* start Records shown *

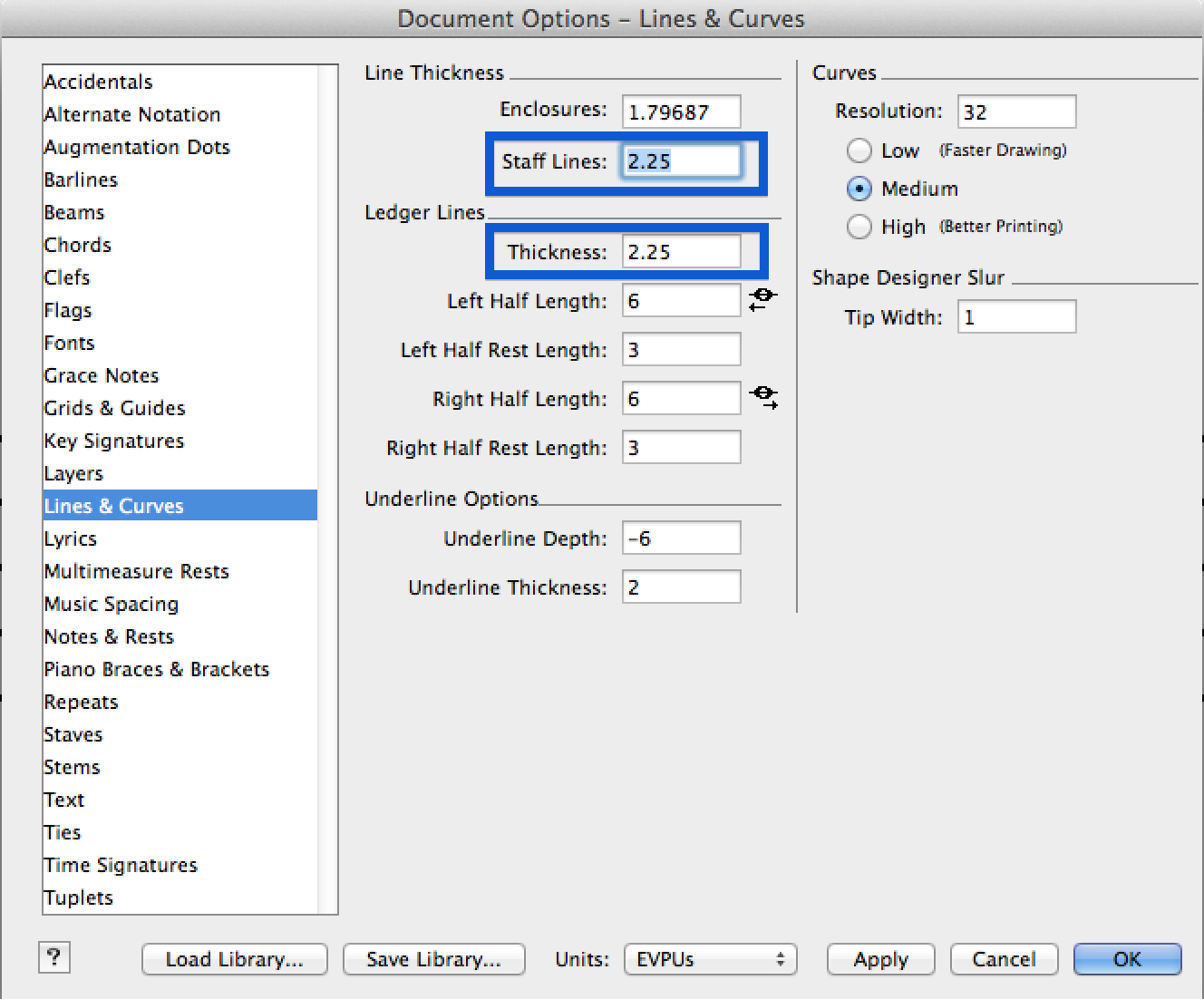Enable High resolution for better printing
Viewport: 1204px width, 999px height.
(x=859, y=227)
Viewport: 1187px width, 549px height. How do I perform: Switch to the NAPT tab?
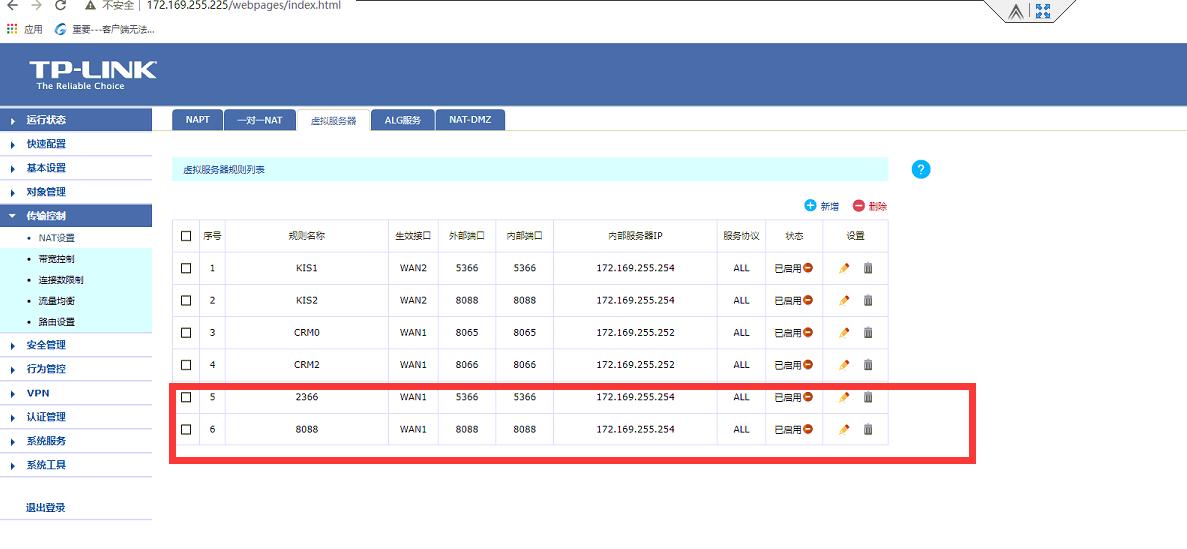pyautogui.click(x=198, y=120)
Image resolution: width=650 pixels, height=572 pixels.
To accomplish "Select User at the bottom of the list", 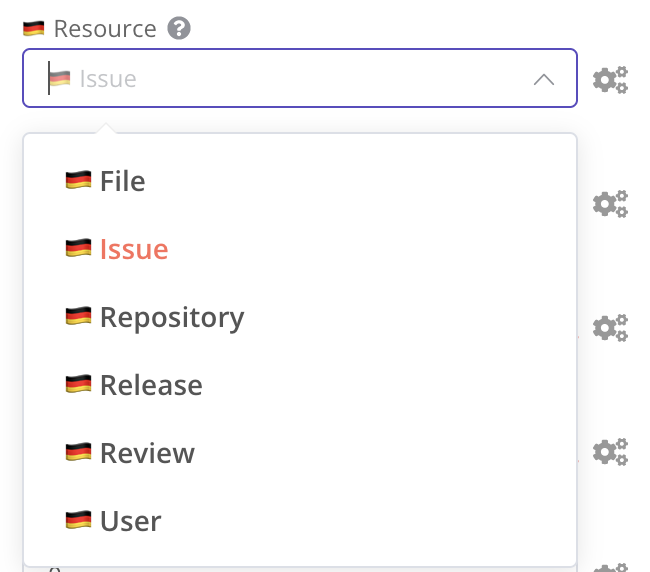I will pyautogui.click(x=130, y=521).
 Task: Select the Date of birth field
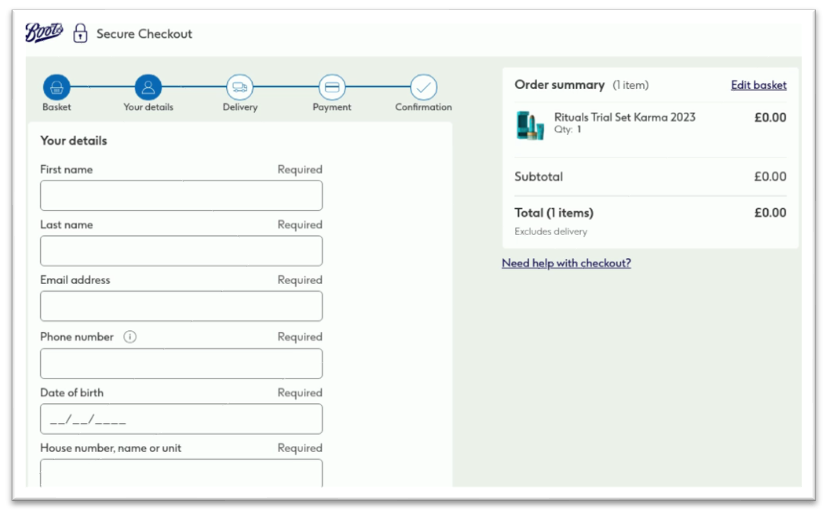(181, 419)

* end Records shown *

Given request
Return every line of the items above that contains the word "width".

Finished exercise
Viewport: 1204px width, 999px height.
Viewport: 1187px width, 549px height. How do I perform: Switch to the NAPT tab?
Image resolution: width=650 pixels, height=572 pixels.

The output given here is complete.